Friday, May 27, 2011 by

With its recent focus on Business Process Excellence following its acquisition of IDS Scheer, it’s perhaps easy to forget that Software AG still has a healthy business as an integration middleware provider.

The purchase of Terracotta, announced May 23, doesn’t immediately stand out as a great fit for a company that pitches itself as helping customers with Business Process Excellence; but it absolutely does potentially help fire up Software AG’s integration middleware business.

The acquisition of Terracotta should potentially help Software AG in two ways:

  1. To enable it to deliver significantly increased scalability and price/performance for its large integration middleware customers. Integrating Ehcache, BigMemory and Terracotta Server Array capabilities with its existing ESB, application integration, MDM and other integration components will enable Software AG to drive these technologies into more demanding customer scenarios more cost-effectively – and bolster its defenses against the ever-present integration middleware business onslaught from IBM and Oracle (both of which have made significant moves in the caching platform area).
  2. To help it evolve its integration middleware platform into a platform-as-a-service (PaaS) technology layer that customers can deploy either on-premise or on an externally hosted IaaS platform. This latter initiative is ongoing, and I’m told it’s set to bear fruit in the coming months. Other enterprise infrastructure platform players (like IBM and TIBCO) are making plays here: it makes sense for Software AG to do the same.

All this perhaps looks a little like Software AG is playing catch-up against the other big infrastructure software players. By going for Terracotta, though, Software AG has a potential trump card in its hand: Terracotta’s very large existing open-source developer community (by virtue, largely, of ehcache). If it can find ways to bring this community with it as it tackles (1) and (2), that could give Software AG a real leg-up.

Nurturing such a community isn’t straightforward, though – you can’t ‘buy’ such a community in the same way that you might buy a business and its assets. Clearly, through the sale to Software AG, Terracotta as a business gets access to business scale – Software AG might provide it additional development resources, as well as of course field sales and marketing resources. That doesn’t  necessarily straightforwardly translate into a benefit to the surrounding community, though.

I’m not a deep expert in this area, but it’s clear to me that one of the things Software AG will need to look at is ways it can provide bridges between this developer community and its existing portfolio of commercial enterprise software technologies. It’s not clear yet to what extent Software AG might ‘OSSify’ its current portfolio, particularly in the direction of the PaaS development work it’s gearing up for. Like James Governor said, the bar for open source PaaS, driven by developers, has been set awfully high by VMware. Everyone else needs to get inline. But this is something I’ll be watching with great interest.

One last word: don’t take these references to ‘Cloud platforms’ to mean that Software AG aims to become a public cloud service provider; it’s an infrastructure software company and it will continue to do what all smart infrastructure software companies do – sell shovels to prospectors.
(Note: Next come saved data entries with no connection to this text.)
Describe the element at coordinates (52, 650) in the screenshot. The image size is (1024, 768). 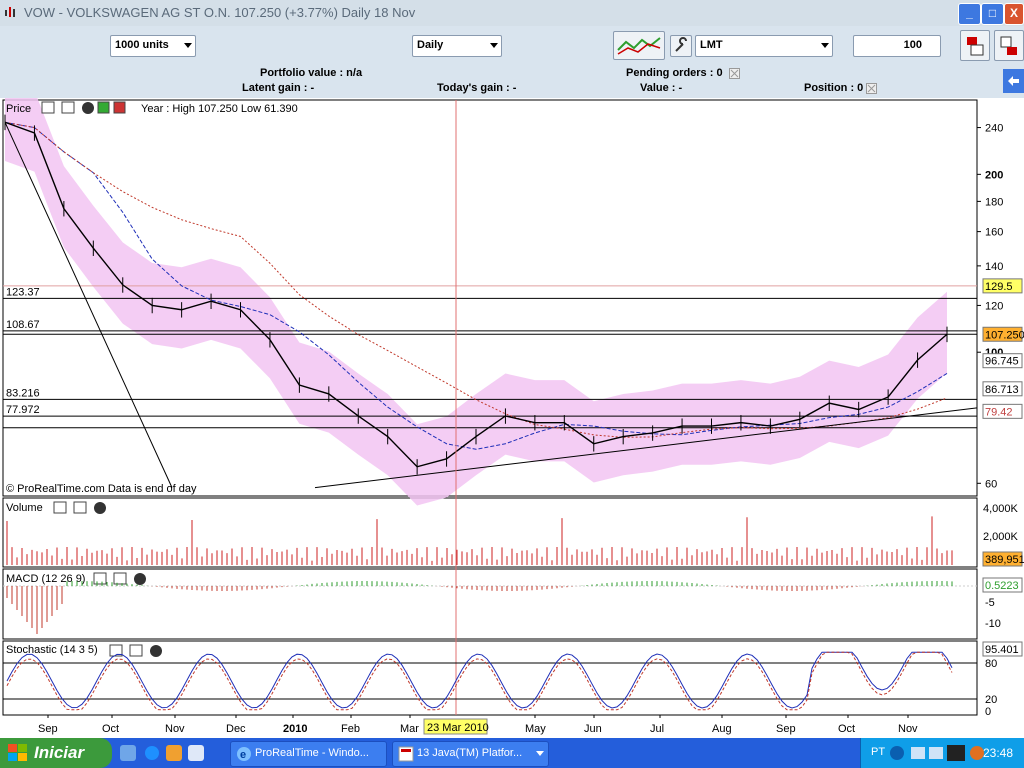
I see `stochastic-panel-title: Stochastic (14 3 5)` at that location. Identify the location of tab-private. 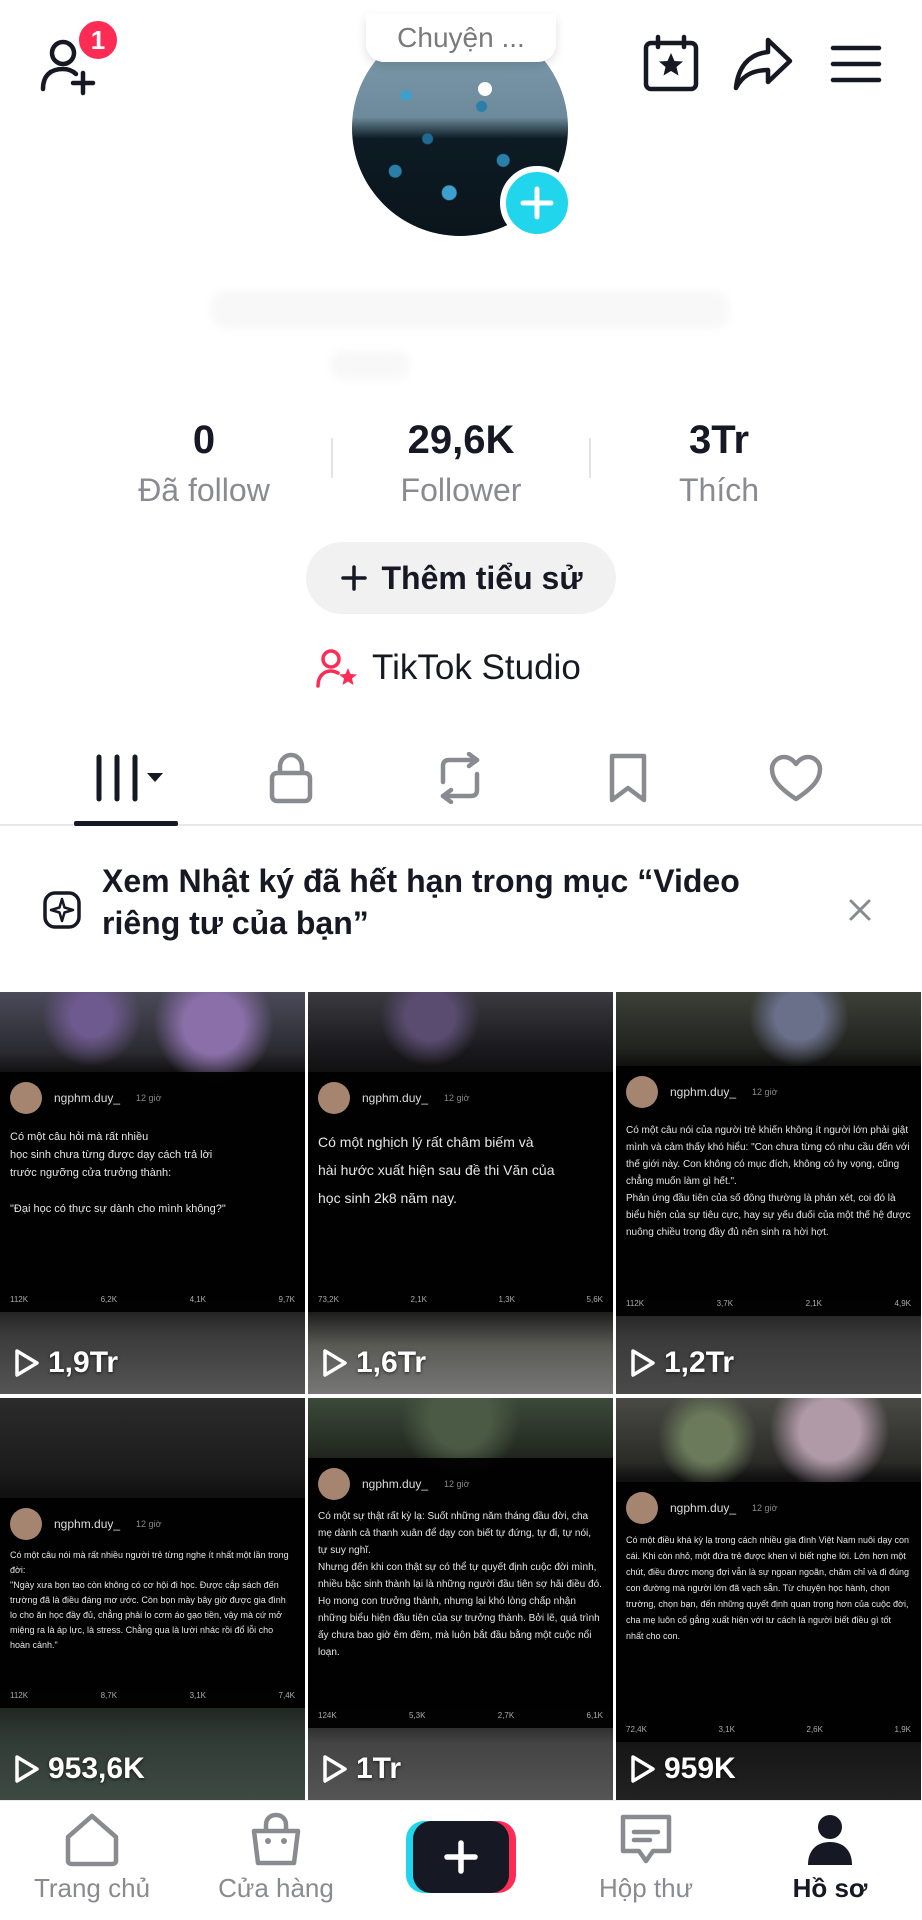
(291, 778).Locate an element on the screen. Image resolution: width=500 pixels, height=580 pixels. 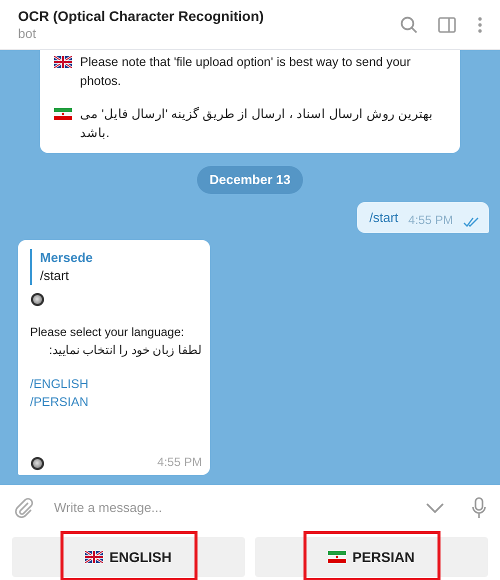
message-text: /start is located at coordinates (384, 217).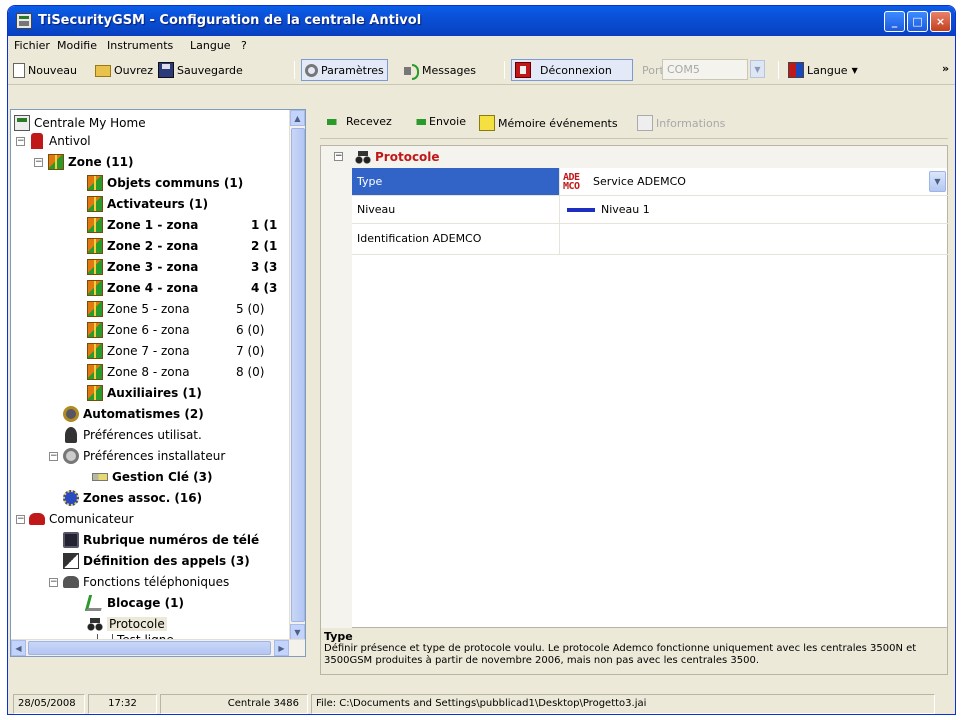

What do you think – does this move fire up Software AG’s business, or is there a big fall-out waiting to happen?

Personally I hope things turn out well; enterprises and developers alike need a competitive marketplace for integration middleware and other related infrastructure software, with strong independent specialists – competition from independents keeps things (more) honest and open, and drives service and innovation. Integration and middleware are all about “open”.